▸ **Problem**:
Your answer must be the lines of the entries below, exactly as written, from the first line through the line containing "Open the search".

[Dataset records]
========================================

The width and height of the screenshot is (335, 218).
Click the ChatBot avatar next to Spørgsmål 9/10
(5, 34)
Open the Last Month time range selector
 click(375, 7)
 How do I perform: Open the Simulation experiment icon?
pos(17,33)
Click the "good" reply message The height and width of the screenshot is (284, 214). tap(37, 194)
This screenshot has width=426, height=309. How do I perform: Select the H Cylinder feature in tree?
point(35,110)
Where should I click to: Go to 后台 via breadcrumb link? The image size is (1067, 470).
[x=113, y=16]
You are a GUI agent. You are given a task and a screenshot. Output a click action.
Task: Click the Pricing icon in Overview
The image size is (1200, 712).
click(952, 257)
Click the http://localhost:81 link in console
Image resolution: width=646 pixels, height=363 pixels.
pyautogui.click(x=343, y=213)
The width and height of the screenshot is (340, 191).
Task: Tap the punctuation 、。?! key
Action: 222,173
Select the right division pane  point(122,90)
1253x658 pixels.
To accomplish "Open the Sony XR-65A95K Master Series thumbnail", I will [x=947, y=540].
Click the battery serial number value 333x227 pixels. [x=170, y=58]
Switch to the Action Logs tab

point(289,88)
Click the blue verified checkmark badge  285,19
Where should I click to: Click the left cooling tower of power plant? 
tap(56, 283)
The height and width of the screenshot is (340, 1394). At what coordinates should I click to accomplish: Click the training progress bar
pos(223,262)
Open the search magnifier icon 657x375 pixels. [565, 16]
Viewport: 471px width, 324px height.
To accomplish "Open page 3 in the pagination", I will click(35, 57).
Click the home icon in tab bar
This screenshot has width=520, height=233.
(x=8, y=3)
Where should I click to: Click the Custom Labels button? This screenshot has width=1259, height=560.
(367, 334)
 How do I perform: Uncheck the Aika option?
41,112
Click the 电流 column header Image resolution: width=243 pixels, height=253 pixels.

========================================

▸ **Solution below**:
The width and height of the screenshot is (335, 218).
Click the ChatBot avatar next to Spørgsmål 9/10
(5, 34)
Open the Last Month time range selector
 click(375, 7)
 How do I perform: Open the Simulation experiment icon?
pos(17,33)
Click the "good" reply message The height and width of the screenshot is (284, 214). tap(37, 194)
This screenshot has width=426, height=309. How do I perform: Select the H Cylinder feature in tree?
point(35,110)
Where should I click to: Go to 后台 via breadcrumb link? The image size is (1067, 470).
[x=113, y=16]
You are a GUI agent. You are given a task and a screenshot. Output a click action.
Task: Click the Pricing icon in Overview
The image size is (1200, 712).
click(952, 257)
Click the http://localhost:81 link in console
Image resolution: width=646 pixels, height=363 pixels.
pyautogui.click(x=343, y=213)
The width and height of the screenshot is (340, 191).
Task: Tap the punctuation 、。?! key
Action: 222,173
Select the right division pane  point(122,90)
1253x658 pixels.
To accomplish "Open the Sony XR-65A95K Master Series thumbnail", I will [x=947, y=540].
Click the battery serial number value 333x227 pixels. [x=170, y=58]
Switch to the Action Logs tab

point(289,88)
Click the blue verified checkmark badge  285,19
Where should I click to: Click the left cooling tower of power plant? 
tap(56, 283)
The height and width of the screenshot is (340, 1394). At what coordinates should I click to accomplish: Click the training progress bar
pos(223,262)
Open the search magnifier icon 657x375 pixels. [565, 16]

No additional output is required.